_Problem to solve_.
Locate, in the data below, the line that contains "Expertise gestion de projet (352, 1688)" and the line that contains "Tracy Slater (176, 1598)"; reproduce exactly those two lines and every line between them, nothing more.

--- --- ---

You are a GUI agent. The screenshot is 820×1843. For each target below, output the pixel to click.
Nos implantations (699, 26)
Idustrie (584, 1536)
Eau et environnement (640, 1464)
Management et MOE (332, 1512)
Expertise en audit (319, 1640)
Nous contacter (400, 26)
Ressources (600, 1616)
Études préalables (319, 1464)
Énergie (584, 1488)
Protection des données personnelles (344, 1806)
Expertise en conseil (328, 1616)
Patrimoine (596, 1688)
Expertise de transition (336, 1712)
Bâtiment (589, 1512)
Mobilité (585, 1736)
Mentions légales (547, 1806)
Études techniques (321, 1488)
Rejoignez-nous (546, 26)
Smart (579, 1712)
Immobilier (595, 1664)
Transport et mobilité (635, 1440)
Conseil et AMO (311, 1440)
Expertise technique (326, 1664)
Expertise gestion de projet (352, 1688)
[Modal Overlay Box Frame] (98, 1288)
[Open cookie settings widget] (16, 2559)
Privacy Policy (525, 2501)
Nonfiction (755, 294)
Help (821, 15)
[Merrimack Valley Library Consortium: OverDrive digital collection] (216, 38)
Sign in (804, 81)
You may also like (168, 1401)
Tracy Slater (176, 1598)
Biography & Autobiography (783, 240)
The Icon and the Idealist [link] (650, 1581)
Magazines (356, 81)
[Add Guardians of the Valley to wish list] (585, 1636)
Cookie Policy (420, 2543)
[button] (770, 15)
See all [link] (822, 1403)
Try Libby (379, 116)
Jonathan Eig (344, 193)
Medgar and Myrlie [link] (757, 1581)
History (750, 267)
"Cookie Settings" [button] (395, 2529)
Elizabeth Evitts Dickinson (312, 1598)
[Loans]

--- --- ---

_Response to this exercise_.
Expertise gestion de projet (352, 1688)
[Modal Overlay Box Frame] (98, 1288)
[Open cookie settings widget] (16, 2559)
Privacy Policy (525, 2501)
Nonfiction (755, 294)
Help (821, 15)
[Merrimack Valley Library Consortium: OverDrive digital collection] (216, 38)
Sign in (804, 81)
You may also like (168, 1401)
Tracy Slater (176, 1598)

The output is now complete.